Accomplishments from the Airport Commission included completing the first ever Airport Environmental Study, the April 29 opening of Airport Park and creating plans for a DC3 monument. Next year they want to address environmental noise and air pollution issues.
Disabilities Commission members worked on advocating for closed captioning of election programming and Council meetings on CityTV, sensitivity training for City staff and improved traffic signal technology.
Members of the Landmarks Commission are considering designating Palisades Park as a historic landmark, and have been working on updating the Citywide Historic Inventory, which will be completed next winter.

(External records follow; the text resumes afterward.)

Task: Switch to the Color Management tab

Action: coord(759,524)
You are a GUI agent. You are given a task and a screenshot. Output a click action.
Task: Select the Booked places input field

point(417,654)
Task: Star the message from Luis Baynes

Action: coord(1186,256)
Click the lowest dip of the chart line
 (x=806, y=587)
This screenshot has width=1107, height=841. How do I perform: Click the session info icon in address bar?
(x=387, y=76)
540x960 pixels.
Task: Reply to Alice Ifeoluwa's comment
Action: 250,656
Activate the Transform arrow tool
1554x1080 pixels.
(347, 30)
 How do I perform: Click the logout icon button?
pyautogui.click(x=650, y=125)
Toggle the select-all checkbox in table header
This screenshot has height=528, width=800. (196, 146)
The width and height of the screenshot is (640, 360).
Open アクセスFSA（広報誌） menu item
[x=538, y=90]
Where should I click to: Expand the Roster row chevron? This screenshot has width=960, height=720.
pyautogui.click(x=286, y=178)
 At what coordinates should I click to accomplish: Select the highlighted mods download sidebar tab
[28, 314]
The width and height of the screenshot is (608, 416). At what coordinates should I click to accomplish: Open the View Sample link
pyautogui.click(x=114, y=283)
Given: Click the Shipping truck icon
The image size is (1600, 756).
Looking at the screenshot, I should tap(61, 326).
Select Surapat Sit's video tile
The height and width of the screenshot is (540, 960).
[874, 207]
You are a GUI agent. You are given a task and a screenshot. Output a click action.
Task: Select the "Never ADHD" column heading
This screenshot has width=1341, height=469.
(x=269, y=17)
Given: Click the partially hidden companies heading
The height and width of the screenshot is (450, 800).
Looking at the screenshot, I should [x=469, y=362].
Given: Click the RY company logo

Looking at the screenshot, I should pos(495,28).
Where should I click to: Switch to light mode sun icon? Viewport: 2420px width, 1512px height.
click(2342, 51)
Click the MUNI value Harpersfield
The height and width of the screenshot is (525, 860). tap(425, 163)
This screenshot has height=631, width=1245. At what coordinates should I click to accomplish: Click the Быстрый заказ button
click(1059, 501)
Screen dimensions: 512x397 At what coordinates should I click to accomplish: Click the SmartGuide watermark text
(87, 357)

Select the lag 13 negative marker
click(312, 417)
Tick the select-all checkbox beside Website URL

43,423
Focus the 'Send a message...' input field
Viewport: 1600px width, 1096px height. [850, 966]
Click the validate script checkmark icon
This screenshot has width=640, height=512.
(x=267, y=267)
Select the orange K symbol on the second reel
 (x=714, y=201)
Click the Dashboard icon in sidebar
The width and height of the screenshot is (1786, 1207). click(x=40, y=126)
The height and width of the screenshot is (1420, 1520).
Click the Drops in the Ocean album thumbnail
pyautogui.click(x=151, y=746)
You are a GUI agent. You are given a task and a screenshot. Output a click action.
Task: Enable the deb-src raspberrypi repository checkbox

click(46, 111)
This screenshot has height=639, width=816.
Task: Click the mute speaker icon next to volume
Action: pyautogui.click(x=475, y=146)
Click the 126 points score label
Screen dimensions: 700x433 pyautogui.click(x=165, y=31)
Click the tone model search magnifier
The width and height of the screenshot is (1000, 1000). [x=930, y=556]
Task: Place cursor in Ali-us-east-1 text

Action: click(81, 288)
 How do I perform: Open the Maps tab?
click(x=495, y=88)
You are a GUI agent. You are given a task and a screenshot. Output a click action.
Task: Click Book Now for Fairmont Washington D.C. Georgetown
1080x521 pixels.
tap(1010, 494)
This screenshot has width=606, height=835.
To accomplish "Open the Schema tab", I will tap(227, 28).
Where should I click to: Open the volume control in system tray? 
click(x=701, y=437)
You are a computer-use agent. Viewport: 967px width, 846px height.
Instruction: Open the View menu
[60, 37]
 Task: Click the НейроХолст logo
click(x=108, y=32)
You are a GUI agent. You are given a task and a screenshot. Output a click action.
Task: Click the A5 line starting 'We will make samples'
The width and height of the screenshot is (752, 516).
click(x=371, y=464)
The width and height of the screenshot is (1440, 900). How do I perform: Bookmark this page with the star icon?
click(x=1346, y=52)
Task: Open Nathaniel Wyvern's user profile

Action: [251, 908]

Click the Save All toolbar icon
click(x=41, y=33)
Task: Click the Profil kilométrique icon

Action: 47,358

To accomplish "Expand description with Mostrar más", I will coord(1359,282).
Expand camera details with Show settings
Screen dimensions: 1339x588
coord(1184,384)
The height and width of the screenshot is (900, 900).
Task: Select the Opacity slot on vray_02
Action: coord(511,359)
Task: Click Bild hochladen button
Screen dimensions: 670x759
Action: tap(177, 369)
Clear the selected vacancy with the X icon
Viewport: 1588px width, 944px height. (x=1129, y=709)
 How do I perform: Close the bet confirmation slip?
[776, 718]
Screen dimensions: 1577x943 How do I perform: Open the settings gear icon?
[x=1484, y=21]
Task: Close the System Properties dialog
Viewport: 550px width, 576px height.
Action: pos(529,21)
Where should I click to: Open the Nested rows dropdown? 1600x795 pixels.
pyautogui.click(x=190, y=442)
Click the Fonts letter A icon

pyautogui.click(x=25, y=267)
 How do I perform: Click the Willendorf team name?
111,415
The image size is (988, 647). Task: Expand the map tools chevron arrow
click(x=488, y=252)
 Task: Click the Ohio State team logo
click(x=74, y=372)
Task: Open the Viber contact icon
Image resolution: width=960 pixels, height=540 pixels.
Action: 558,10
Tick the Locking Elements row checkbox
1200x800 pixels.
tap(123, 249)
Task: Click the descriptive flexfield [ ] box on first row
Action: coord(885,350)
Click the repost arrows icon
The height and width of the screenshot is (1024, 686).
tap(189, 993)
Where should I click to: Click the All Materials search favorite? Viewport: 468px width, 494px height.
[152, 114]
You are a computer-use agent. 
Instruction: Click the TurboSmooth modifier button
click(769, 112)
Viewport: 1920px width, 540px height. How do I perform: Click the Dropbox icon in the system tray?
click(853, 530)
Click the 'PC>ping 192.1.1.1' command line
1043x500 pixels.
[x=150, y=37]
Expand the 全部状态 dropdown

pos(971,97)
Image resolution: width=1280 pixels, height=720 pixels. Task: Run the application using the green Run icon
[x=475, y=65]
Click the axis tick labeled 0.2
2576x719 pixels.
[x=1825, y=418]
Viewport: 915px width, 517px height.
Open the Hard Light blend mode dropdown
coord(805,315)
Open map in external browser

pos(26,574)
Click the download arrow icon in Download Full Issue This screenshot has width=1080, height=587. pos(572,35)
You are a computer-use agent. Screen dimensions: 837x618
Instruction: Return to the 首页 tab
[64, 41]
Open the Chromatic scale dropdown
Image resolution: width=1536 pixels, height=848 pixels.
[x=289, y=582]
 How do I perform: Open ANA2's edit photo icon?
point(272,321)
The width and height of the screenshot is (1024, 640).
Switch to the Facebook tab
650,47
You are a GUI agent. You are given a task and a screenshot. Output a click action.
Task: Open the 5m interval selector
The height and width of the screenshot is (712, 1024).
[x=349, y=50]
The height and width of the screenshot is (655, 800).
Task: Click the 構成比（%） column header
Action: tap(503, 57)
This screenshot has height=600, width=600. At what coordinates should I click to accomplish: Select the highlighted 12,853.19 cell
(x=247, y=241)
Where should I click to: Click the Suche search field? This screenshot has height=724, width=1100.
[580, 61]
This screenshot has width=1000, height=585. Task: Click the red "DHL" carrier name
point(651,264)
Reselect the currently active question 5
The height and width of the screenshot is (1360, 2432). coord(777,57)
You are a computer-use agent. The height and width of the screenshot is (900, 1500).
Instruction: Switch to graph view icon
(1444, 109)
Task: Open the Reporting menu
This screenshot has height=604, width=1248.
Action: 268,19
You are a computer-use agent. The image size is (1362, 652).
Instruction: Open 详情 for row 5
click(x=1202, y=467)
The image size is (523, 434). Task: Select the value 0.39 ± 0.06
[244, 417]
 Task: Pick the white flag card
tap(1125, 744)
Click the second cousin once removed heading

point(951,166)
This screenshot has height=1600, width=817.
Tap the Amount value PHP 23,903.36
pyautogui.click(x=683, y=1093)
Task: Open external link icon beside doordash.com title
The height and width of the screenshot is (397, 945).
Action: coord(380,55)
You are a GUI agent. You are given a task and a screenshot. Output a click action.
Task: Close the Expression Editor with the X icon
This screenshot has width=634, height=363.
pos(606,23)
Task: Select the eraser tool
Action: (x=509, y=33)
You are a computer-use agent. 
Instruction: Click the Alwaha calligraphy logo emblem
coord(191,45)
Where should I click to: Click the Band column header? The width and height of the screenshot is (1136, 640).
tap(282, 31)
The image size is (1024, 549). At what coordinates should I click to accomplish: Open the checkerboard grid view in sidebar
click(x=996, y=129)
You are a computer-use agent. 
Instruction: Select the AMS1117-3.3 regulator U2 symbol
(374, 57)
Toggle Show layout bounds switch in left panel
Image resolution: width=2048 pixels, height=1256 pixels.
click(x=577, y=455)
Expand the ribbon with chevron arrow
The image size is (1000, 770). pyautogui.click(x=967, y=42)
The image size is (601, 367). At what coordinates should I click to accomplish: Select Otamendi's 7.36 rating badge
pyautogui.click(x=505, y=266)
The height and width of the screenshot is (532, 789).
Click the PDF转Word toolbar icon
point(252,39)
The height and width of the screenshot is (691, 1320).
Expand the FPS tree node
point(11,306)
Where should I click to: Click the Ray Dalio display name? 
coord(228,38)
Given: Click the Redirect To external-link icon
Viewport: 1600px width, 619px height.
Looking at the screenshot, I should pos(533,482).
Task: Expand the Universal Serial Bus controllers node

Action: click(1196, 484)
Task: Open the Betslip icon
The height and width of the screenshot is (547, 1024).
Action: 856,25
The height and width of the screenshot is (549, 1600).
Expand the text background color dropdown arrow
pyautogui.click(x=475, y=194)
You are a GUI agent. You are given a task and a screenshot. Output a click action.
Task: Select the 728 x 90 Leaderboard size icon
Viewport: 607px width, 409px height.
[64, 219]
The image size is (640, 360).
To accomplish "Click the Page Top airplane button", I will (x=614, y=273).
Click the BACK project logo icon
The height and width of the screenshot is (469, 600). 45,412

The Task Force on the Environment helped advocate for the ban on polystyrene for food-packaging products in the City, which was approved by the City Council. In the coming year, they hope to focus on air quality issues, green building guidelines and water quality in Santa Monica Bay.
Resource conservation, economic development and environmental public health have been the focus of the Sustainable City Task Force’s work. Next year, they would like to work with such stakeholder groups as the School District, the Convention and Visitors Bureau and the Business Improvement District on sustainability goals as well as build relationships with other stakeholders within the City.
The objectives and goals for the Commission for the Senior Community for fiscal year 2006-08 are to provide advocacy for better transportation services; promote and advocate for the enhancement of pedestrian safety and accessibility; promote healthy aging, fitness opportunities and increase mental health service and education; and provide education and outreach regarding senior issues.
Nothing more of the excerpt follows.